The Westfjords: Iceland’s Crown Jewel
Tucked into the far northwest of Iceland, the Westfjords tend to fly under the radar. Those who do make the trip, though, rarely forget it. The landscapes are severe and genuinely beautiful — steep cliffs dropping straight into the Atlantic, long quiet fjords, and mountain ranges that look like they were designed to make you feel small.
Dynjandi is the waterfall most people come for, and it earns its reputation: a wide cascade that fans out across a series of drops before reaching the valley floor. But there’s plenty beyond it — small coves, empty black-sand beaches, and stretches of coastline where you can walk for an hour without seeing another person.
The region has a cultural side too, one that’s easy to miss if you’re only there for the scenery. The villages along the coast are tied closely to fishing — always have been — and that history is worn openly. In Ísafjörður, the largest town in the Westfjords, local museums document the area’s seafaring past, and the restaurants and cafés are worth a stop in their own right.
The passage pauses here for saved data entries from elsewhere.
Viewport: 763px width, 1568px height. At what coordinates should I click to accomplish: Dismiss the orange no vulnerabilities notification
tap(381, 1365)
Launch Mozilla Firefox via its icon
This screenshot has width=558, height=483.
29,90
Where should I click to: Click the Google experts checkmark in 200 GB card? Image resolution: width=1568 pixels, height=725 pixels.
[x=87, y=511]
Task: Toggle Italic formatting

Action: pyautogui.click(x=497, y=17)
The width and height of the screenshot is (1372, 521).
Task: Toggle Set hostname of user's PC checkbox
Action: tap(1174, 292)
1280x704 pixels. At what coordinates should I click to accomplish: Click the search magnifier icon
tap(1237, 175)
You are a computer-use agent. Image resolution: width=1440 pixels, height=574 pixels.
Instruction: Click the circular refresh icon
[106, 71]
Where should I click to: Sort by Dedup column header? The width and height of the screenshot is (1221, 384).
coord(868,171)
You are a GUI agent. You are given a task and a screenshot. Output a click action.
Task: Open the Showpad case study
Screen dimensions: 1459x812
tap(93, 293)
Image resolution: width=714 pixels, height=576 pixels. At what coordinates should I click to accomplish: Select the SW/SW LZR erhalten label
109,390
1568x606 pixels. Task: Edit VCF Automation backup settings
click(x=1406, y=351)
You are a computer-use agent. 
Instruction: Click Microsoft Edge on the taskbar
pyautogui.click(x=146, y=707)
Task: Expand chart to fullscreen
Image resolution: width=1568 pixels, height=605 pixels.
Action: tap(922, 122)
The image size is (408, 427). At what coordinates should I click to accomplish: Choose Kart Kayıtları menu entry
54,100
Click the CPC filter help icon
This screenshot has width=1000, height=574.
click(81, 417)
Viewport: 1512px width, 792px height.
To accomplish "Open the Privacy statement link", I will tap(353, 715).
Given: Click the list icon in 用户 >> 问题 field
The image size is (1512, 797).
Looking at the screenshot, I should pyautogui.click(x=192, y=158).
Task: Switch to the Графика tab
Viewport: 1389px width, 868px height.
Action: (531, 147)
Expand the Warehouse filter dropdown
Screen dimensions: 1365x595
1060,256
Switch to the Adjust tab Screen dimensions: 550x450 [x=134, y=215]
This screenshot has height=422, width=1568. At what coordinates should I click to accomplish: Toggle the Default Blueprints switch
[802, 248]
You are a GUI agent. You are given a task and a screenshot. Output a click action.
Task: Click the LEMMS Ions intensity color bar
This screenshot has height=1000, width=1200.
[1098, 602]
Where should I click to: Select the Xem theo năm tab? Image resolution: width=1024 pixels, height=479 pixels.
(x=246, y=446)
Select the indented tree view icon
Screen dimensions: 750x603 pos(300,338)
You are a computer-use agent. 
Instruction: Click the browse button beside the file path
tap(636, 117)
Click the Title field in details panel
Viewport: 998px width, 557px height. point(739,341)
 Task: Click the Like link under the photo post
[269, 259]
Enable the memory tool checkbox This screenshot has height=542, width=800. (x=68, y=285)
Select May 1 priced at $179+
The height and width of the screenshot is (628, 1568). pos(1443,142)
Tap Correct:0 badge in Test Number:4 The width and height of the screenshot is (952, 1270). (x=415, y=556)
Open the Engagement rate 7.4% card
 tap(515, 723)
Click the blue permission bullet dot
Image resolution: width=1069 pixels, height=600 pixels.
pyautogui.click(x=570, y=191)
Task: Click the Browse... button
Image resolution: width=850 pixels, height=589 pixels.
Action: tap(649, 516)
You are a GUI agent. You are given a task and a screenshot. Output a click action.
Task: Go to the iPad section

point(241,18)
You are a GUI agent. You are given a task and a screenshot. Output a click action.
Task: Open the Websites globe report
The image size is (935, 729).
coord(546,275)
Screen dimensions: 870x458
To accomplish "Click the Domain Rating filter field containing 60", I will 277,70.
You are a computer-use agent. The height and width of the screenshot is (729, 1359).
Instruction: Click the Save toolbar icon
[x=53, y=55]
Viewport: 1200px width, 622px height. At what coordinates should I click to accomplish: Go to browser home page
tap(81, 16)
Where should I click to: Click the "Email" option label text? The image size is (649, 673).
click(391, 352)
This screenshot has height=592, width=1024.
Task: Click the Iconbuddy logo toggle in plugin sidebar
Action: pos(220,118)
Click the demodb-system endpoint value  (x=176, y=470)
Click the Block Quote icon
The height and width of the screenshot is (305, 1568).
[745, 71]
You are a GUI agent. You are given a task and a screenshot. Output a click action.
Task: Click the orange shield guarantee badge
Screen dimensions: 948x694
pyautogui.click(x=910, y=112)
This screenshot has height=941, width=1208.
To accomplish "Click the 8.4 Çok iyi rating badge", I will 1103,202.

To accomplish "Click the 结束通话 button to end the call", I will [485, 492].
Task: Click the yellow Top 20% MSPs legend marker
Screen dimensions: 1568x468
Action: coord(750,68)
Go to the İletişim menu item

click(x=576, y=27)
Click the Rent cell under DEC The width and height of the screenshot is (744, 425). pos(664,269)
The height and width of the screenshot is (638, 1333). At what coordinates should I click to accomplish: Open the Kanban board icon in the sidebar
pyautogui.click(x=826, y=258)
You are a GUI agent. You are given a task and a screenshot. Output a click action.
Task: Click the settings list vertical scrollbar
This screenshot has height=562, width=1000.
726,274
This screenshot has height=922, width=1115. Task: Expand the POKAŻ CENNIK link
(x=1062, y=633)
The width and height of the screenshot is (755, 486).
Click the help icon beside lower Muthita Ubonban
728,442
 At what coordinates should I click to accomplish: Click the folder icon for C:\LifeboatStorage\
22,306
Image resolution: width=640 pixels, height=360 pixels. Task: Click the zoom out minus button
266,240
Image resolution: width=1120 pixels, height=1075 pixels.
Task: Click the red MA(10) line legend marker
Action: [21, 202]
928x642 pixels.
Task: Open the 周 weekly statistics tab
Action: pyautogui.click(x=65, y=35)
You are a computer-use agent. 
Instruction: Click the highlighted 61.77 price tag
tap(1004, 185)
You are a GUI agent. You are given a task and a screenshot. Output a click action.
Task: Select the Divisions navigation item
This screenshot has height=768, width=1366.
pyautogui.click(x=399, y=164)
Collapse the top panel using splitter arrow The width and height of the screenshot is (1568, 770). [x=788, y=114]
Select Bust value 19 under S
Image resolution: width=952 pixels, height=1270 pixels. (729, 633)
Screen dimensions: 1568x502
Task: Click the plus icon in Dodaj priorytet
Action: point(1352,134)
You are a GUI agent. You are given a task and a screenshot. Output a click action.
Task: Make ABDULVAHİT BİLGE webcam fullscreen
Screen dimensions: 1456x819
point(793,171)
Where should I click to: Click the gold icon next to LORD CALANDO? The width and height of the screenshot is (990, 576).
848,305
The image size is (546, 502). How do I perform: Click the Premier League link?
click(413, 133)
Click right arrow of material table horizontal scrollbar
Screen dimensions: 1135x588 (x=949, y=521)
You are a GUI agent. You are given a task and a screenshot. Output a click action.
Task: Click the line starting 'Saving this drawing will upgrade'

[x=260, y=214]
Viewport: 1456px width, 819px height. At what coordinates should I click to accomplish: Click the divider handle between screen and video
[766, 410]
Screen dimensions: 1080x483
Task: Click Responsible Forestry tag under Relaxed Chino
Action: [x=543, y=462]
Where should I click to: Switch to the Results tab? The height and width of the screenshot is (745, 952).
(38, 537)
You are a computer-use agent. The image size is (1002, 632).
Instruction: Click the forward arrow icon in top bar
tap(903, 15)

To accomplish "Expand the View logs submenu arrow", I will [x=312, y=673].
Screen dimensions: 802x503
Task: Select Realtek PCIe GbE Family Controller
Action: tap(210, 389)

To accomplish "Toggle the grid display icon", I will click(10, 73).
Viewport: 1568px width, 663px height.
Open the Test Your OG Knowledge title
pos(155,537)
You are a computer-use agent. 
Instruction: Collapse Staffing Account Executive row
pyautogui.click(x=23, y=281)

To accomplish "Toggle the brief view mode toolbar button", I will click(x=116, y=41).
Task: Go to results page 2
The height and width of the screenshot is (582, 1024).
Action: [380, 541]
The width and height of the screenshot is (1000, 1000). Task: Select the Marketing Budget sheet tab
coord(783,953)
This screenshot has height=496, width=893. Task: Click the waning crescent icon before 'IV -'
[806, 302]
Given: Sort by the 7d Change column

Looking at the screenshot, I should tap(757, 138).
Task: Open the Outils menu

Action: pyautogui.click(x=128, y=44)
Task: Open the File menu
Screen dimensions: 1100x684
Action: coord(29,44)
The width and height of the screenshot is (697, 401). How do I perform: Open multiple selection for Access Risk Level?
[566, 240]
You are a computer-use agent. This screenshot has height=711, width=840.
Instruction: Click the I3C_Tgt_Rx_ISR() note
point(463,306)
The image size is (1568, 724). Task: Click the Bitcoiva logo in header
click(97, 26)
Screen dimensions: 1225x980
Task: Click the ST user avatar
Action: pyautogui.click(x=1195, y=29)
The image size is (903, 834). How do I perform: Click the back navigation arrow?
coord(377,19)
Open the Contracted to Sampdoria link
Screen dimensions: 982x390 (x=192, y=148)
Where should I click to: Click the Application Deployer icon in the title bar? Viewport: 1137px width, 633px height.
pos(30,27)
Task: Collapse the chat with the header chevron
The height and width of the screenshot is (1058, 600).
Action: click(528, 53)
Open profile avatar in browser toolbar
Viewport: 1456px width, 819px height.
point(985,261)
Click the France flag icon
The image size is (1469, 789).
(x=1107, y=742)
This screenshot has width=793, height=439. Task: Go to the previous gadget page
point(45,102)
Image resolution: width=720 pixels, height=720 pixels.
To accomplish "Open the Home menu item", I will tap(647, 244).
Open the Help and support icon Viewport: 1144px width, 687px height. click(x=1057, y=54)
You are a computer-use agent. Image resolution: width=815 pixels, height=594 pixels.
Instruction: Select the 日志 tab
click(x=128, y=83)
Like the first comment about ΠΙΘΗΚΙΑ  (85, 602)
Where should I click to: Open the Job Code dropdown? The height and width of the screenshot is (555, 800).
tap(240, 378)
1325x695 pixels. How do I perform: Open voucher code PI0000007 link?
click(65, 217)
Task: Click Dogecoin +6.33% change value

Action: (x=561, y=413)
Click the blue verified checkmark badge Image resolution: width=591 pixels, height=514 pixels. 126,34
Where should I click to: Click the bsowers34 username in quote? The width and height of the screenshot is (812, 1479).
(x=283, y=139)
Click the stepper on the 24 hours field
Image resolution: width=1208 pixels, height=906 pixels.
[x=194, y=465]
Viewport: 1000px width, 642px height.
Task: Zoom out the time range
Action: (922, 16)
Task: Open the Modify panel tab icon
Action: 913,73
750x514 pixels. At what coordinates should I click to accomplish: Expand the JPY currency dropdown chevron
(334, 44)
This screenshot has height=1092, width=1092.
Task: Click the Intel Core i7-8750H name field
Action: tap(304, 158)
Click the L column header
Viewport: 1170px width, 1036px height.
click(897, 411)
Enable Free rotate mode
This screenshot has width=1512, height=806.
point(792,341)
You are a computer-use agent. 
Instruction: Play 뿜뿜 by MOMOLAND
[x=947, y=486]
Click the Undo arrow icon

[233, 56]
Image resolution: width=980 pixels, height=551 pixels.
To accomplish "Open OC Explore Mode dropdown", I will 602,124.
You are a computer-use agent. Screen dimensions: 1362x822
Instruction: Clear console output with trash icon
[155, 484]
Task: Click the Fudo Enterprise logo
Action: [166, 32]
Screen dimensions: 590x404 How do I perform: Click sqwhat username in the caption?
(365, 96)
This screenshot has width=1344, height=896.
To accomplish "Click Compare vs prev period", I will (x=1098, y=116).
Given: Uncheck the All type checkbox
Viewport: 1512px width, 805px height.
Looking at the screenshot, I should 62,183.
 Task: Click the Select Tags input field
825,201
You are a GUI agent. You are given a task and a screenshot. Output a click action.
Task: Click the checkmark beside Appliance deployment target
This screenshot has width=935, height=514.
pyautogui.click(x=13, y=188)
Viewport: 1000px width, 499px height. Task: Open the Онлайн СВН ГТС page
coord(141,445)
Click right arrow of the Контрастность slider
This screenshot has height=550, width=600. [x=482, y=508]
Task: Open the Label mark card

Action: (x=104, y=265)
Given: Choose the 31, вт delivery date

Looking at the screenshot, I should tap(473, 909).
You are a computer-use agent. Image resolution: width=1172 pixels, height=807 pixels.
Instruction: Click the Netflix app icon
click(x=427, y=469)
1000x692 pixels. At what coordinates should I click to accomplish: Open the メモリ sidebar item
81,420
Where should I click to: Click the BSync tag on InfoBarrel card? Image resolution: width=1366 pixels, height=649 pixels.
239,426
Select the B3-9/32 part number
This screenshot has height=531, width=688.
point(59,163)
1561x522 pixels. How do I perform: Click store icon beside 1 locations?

For anyone who likes being outdoors, the Westfjords deliver. Hiking, bird-watching, kayaking — the options are real and varied, and the water is as clean as it looks. The remoteness that makes getting here a bit of an effort is also exactly what keeps the place feeling untouched. You won’t find tour buses and gift shops on every corner.
What strikes most visitors isn’t any single view or landmark — it’s the pace. The Westfjords ask you to slow down, and most people find that surprisingly easy to do. Each fjord has its own character, the light changes constantly, and by the end of a few days you start to understand why people who come here tend to come back.